If I sit down beside a stranger on an airline, and if we decide to introduce ourselves to each other, invariably one of us will ask, "So what do you do?" It's a standard get-to-know-someone question. It's relatively safe and non-controversial. And it also a good question because what people "do" says a great deal about who they are. We acknowledge as much when we ask young children, "What do you want to be when you grow up?" Even though we may say "be" we aren't asking about their existential status. We expect them to answer with a vocation or occupation. "I'm going to be a firefighter."
We tend to draw a significant part of our self-identity from what we do: our work, our hobbies, our studies, our volunteer activities, etc. However, in my own perception of growing up Christian, that identity had more to do with what I believed than anything I did.
In today's reading from Exodus, God shows up to give the Israelites the "10 Commandments." This isn't the tablets that many associate with these commandments. This is simply God speaking directly to the people. God does not generally speak directly to people in the Bible, and so an introduction is necessary. "I am Yahweh your God, who brought you out of the land of Egypt,
out of the house of slavery." Who are you and what do you do? "I'm Yahweh, and I free people from bondage."
There's been a great deal of talk in recent years about the "practices" that form individuals and communities into people of faith. In some congregations, what had been called "Christian Education" is starting to be referred to as "Christian Formation." The shift, in part, speaks of a move beyond what I know or believe, a move that also speaks of what I do.

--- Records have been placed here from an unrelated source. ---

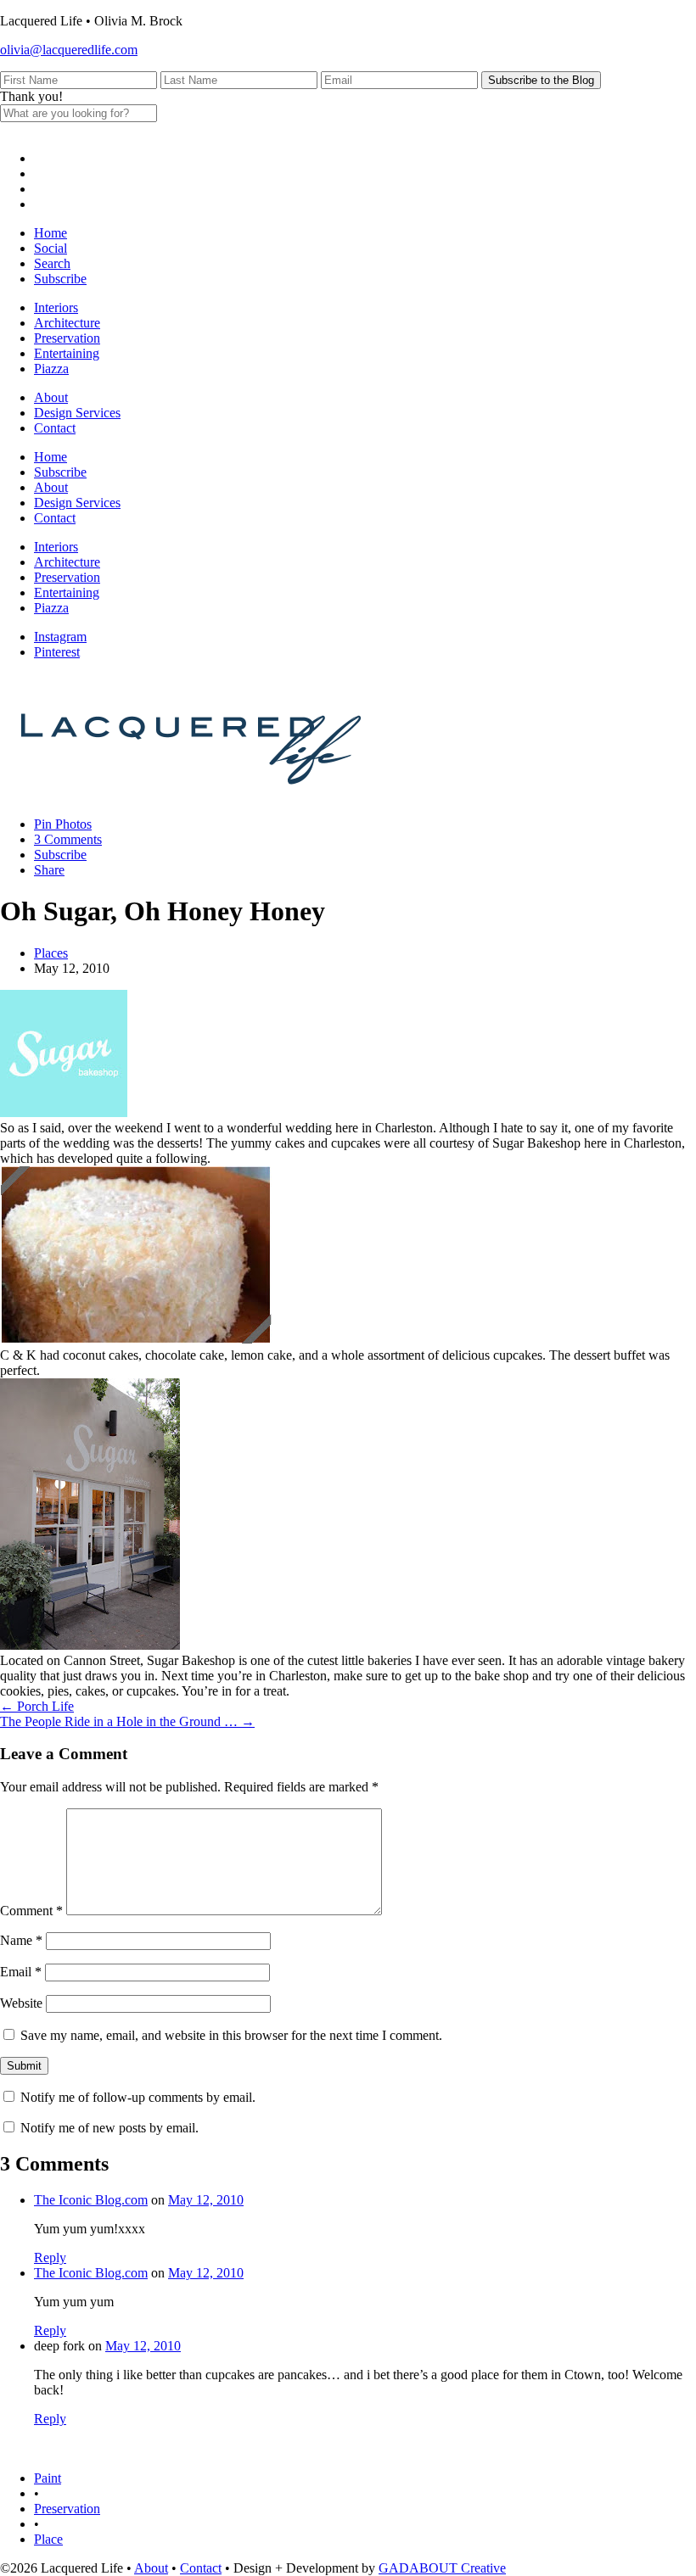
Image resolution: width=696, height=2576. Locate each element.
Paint (47, 2478)
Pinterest (57, 652)
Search (52, 263)
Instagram (60, 636)
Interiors (56, 307)
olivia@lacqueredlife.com (69, 49)
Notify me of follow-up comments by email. (137, 2097)
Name (21, 1940)
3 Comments (68, 839)
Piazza (51, 368)
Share (49, 870)
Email (21, 1971)
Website (21, 2003)
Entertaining (66, 353)
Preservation (67, 338)
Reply (50, 2257)
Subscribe (60, 278)
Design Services (77, 412)
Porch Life (37, 1706)
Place (48, 2539)
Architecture (67, 323)
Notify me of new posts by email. (109, 2128)
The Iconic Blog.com (91, 2200)
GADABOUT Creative (442, 2568)
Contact (55, 428)
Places (51, 953)
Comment (31, 1910)
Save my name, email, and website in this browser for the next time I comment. (231, 2035)
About (51, 397)
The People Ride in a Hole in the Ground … (127, 1721)
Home (50, 233)
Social (50, 248)
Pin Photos (63, 824)
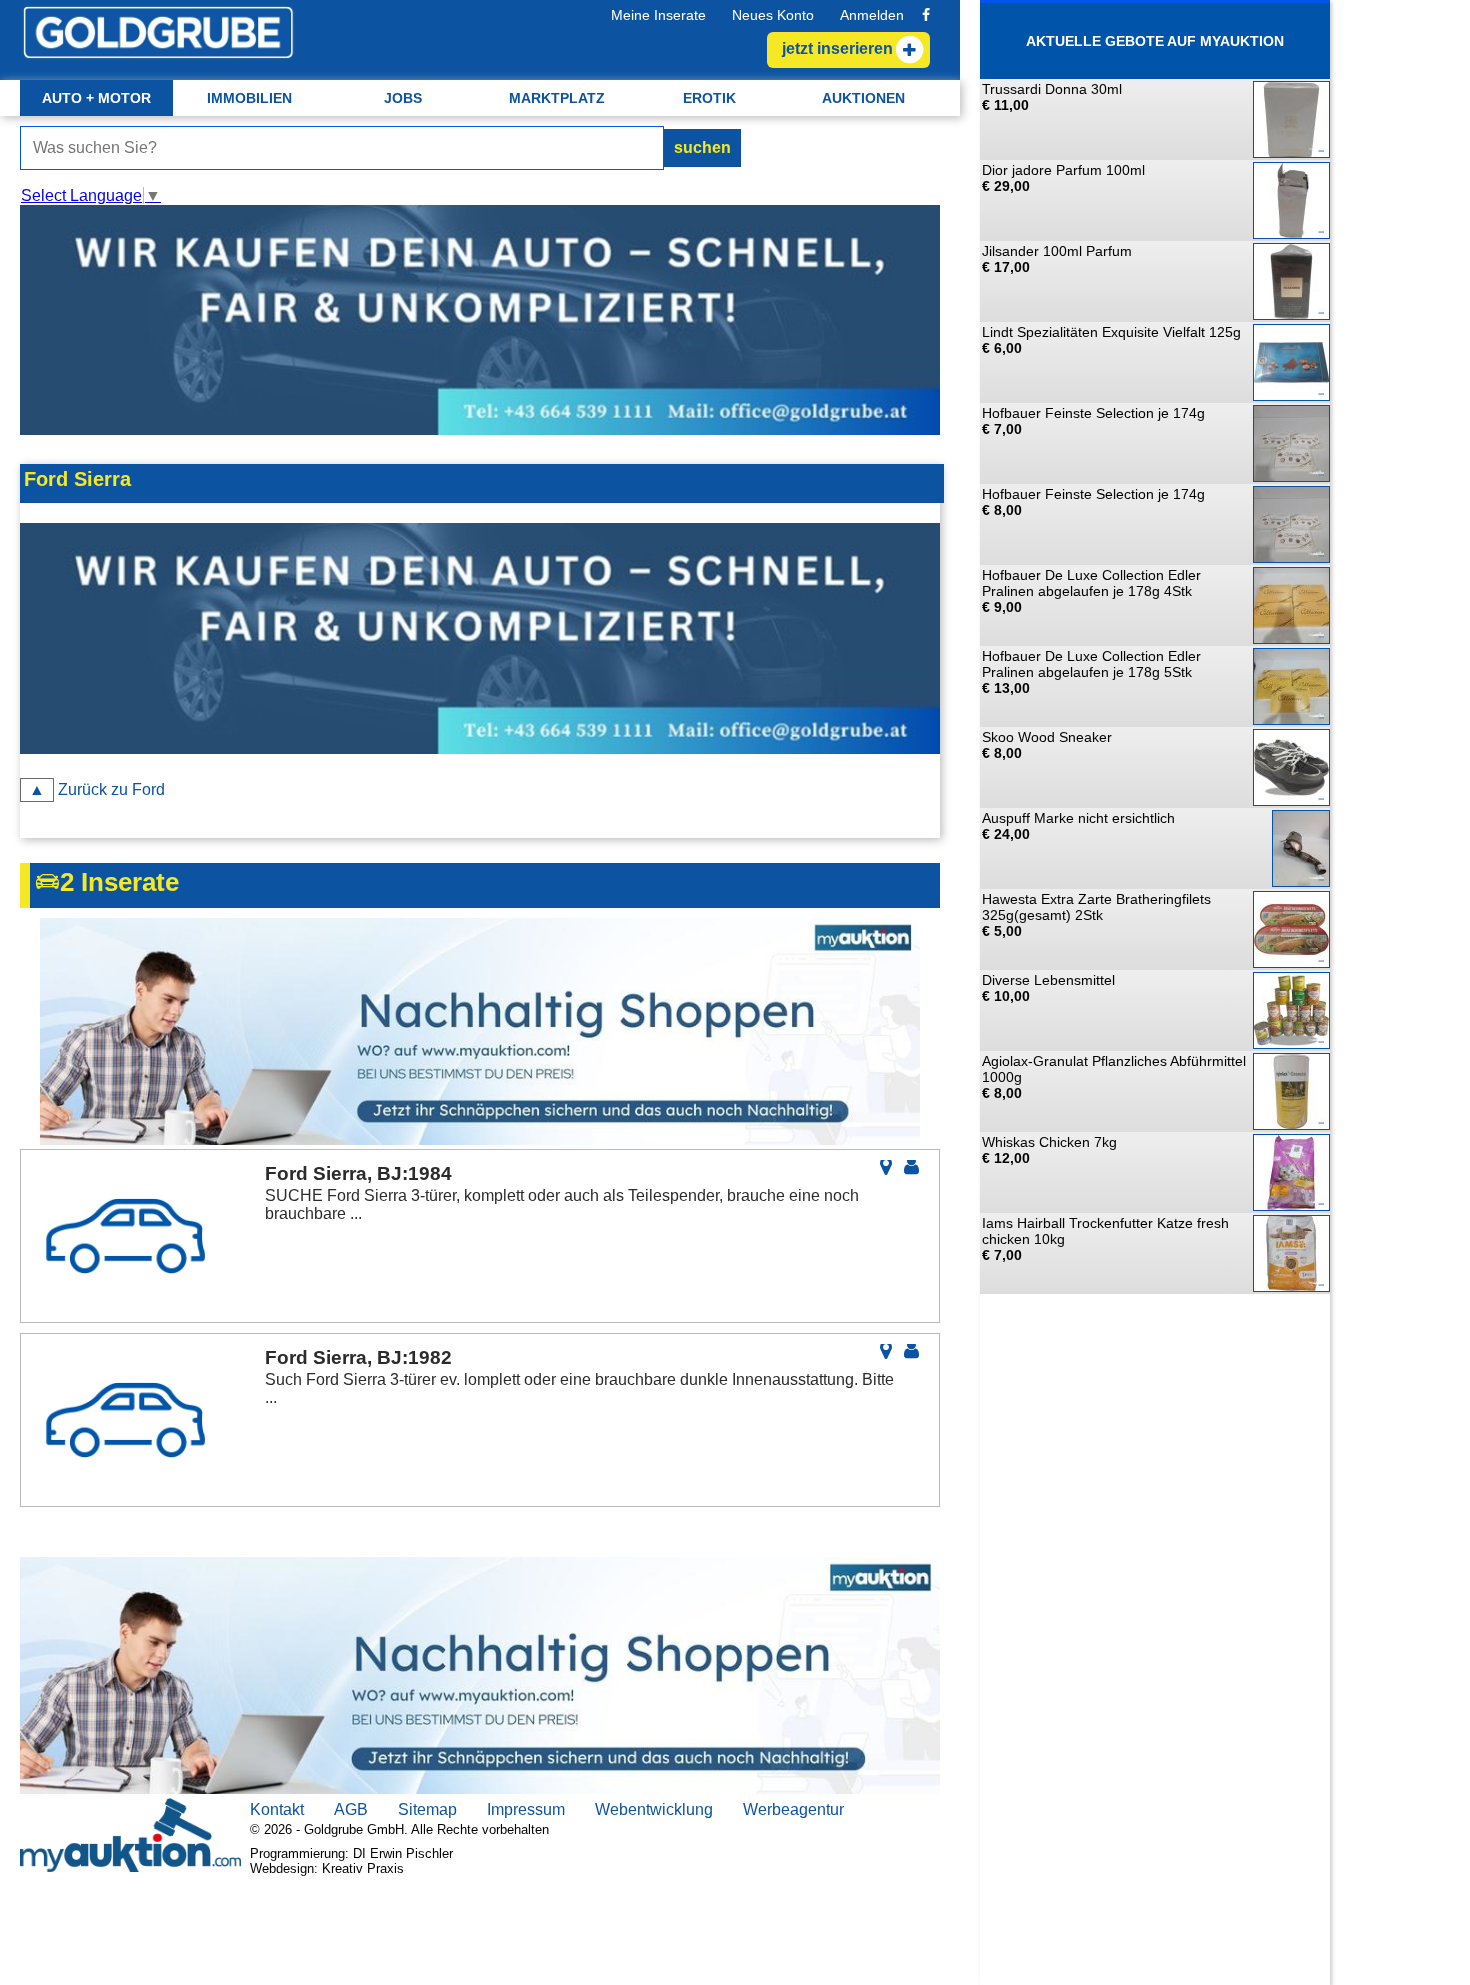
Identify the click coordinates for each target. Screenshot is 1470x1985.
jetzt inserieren (837, 48)
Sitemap (427, 1809)
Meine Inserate (658, 15)
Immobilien (249, 98)
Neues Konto (773, 15)
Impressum (526, 1809)
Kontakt (277, 1809)
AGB (351, 1809)
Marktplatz (557, 98)
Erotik (709, 98)
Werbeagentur (793, 1809)
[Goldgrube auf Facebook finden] (926, 15)
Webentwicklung (654, 1809)
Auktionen (863, 98)
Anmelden (872, 15)
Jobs (403, 98)
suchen (702, 147)
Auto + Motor (96, 98)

Jesus certainly did plenty of teaching, but he also did lots of healing and feeding and such. And he told his followers lots of things the were to do. Jesus talked a great deal about the Kingdom drawing near, and this Kingdom was not a hope for heaven. It is a transformed world that operates by different rules, a place where things get done for the sake of the neighbor, the weak and oppressed, rather than self or for those with influence and power. It is a new sort of world where life has been completely reorganized around the practice of neighborliness.
So what do you do? I think Jesus is God's fullest answer to that question. And if we are going to slap the label "Christian" on ourselves or our society or our country, then surely our answer to "What do you do?" needs to look a bit like God's answer.